Fredsville Danish Evangelical Lutheran ChurchWhenever you meet an American abroad, he is never ashamed of his nationality and no matter how many languages he speaks besides his mother tongue, you will find him using the American in his own house, in speaking to wife, children or to American friends.
The American banner "Stars and Stripes," is dear to him also and among all the American families I happened to associate with in Europe, I never found one where the children, if there were any, did not speak the American language fluently.
In this respect Danes and Americans are united in spirit. Wherever we go in the world, we bring with us our religion, the love of our home and the country and its language, and try to keep in our heart the best we knew at home, of those possessions that enlighten our spirit and help us to happiness and usefulness in every day life.
The first Danish Settlement arrived here around Fredsville in 1866, they coming from Waushara County, Wisconsin.
One of these, Jens Andersen, made one or more trips to Denmark and brought back some of his countrymen; others came from Pine River, Wisconsin. It seems that after the Danish-German War in 1864, when Germany got possession of Schleswig, it became very disagreeable for those living in that southern part of the Danish peninsular Jylland, (Jutland) and several emigrated from there to America, "The Land of Liberty." Also from other places in Denmark, several were anxious to seek adventures or a home in foreign parts of the world and some of those located in Grundy County, Iowa.

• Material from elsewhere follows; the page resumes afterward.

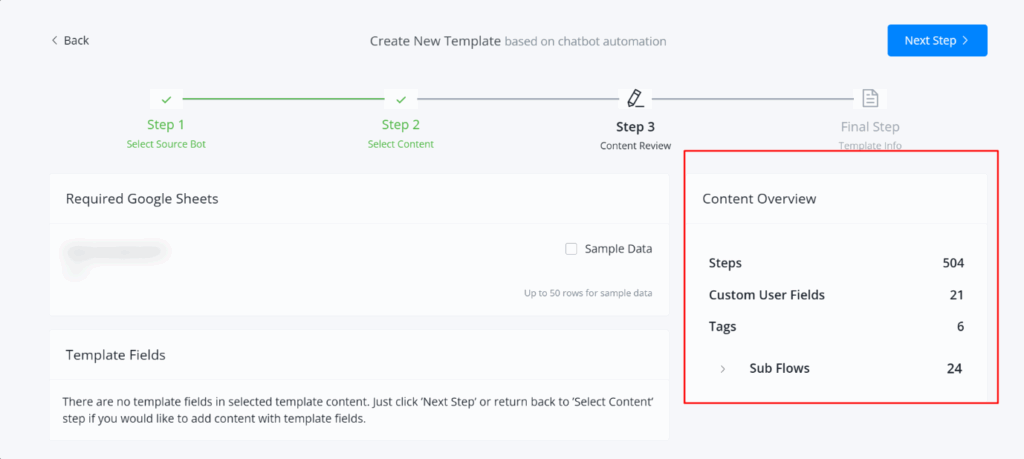Image resolution: width=1024 pixels, height=459 pixels.
Task: Select Step 3 Content Review label
Action: click(x=635, y=135)
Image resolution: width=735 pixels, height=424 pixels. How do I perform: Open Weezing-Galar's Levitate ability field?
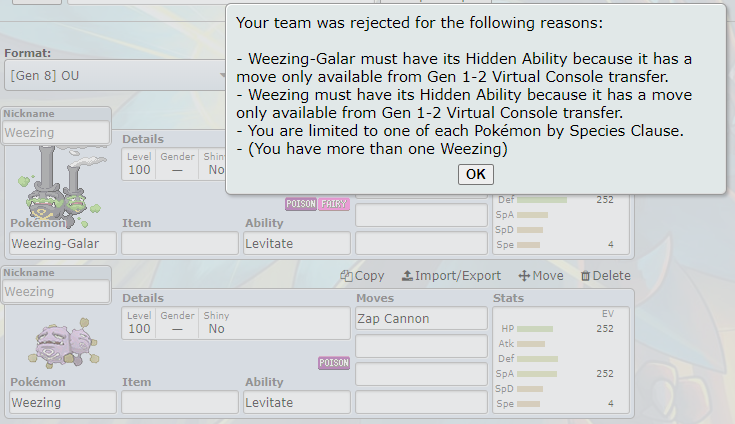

As to the first Christian worship, we will mention that it is customary in Danish homes, that the mother or sometimes the head of the household begins teaching their children religion by way of their own good example in saying "The Lord's Prayer" for the small ones every day until they become big enough to join their parents in praying, and this is the first form of religious worship I know of among the Danes in this county. Later on, Ole Johnson, father of J. O. Johnson, from Pine River, Wisconsin, read a sermon and parts from the New Testament in his home and after a while also in the school house on Sundays. It is remembered until this day, how beautiful and strong those sturdy people, far from their fatherland, found those Danish hymns with tunes quite different from those we use for hymns in this country.
The first Danish minister who preached the gospel for the Danes in Grundy County was Reverend C. L. Clausen from a Norwegian church at St. Ansgar, Iowa. He came here only some few times in 1870.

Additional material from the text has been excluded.